Well, Arches National Park was not on the itinerary. Now it is, as I blast down the highway towards Moab hoping that state police aren’t out tonight. After an hour of driving through the pitch black, I finally arrive in the tourist watering hole of Moab, Utah. The basecamp for Arches National Park. At 2am I find a Super 8 motel. I throw myself into the 24 hour lobby, where some sorry 16 year old high school kid is holding down the desk for the night. “I just need your cheapest room, I’m having one of the shittiest nights of my life right now.” I tell him directly. “Oh shit I hope you’re ok man.” he says as he gets the keys ready.
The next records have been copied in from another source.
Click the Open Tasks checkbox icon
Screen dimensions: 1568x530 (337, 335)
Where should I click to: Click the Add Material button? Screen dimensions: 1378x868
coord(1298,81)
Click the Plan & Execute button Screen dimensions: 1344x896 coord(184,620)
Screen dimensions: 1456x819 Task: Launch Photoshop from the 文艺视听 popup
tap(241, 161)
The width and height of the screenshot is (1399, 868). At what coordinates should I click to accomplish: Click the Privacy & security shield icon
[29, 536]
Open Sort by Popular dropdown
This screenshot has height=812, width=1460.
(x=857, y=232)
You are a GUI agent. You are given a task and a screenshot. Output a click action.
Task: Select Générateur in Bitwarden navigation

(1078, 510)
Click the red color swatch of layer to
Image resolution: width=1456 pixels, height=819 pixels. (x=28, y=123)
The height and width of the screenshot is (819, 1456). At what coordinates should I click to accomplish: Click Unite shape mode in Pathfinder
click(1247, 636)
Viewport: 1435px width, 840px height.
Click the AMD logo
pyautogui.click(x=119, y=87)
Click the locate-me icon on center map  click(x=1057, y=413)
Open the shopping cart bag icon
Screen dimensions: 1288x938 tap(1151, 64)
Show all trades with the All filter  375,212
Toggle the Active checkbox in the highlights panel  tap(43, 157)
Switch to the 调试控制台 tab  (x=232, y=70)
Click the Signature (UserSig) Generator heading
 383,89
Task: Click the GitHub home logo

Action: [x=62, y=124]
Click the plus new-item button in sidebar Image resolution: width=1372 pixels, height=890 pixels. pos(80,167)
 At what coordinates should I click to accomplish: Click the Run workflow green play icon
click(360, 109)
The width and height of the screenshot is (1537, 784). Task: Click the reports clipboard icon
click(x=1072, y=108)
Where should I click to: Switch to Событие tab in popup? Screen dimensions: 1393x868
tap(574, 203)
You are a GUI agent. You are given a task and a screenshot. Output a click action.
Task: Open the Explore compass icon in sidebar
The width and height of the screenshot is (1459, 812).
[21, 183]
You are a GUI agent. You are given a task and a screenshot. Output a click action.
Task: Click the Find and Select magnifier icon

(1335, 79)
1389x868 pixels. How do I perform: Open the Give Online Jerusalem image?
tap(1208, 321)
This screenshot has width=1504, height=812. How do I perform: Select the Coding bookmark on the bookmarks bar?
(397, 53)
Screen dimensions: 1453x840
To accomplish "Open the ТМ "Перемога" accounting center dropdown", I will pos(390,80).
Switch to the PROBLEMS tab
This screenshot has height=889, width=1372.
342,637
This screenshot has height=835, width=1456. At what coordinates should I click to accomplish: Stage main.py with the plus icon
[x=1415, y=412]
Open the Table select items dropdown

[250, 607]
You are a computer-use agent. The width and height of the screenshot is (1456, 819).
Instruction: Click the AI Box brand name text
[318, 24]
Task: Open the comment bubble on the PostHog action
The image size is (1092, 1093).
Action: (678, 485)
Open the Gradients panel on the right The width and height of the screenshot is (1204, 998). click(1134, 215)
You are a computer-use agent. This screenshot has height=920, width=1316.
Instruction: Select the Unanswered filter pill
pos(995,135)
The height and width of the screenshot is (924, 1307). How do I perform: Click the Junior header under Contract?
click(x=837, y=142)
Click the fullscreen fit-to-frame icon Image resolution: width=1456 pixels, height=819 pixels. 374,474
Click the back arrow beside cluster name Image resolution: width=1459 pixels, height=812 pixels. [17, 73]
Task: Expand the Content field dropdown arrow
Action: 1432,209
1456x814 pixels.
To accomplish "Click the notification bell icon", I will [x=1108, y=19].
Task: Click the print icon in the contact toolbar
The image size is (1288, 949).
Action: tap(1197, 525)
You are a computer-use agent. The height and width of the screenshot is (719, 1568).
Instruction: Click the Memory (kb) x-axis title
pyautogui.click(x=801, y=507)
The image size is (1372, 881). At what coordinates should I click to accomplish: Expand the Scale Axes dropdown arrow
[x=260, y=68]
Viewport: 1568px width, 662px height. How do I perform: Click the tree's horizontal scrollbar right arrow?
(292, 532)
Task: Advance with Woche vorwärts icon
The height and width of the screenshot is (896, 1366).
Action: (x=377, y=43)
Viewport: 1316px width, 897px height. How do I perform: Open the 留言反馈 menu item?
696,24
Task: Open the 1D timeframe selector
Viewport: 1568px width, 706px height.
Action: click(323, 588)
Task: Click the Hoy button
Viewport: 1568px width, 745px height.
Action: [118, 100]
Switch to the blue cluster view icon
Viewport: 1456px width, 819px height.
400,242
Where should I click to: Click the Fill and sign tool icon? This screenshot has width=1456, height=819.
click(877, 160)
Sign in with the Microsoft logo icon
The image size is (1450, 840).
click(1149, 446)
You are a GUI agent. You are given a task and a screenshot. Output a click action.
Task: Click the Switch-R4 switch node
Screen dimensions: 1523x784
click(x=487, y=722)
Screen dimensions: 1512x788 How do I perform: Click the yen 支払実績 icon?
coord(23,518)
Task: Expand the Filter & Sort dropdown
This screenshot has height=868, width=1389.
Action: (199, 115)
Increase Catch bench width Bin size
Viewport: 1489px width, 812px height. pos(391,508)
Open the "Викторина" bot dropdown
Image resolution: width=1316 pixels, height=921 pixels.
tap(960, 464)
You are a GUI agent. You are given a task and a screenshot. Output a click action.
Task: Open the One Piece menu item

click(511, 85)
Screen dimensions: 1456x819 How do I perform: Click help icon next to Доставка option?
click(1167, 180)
I drag my bags to the very end of the hallway and open the door. A hurricane had hit the room. The mattress was completely turned up, pillows and furniture were piled everywhere. It looked like an English bar fight had happened in the room. You have got to be fucking kidding me. Can anything, anything at all, go smoothly today. Back to the desk. “Hey man, the rooms majorly fucked up, I need a different room.” He reset the key, reassigned my room, and finally, after 19 hours, 3 hotel rooms, and one attempt at camping, I had a bed for the night. But if it weren’t for all these wild incidents, I would have never made it to Arches. I guess there are some positives out of all this craziness after all.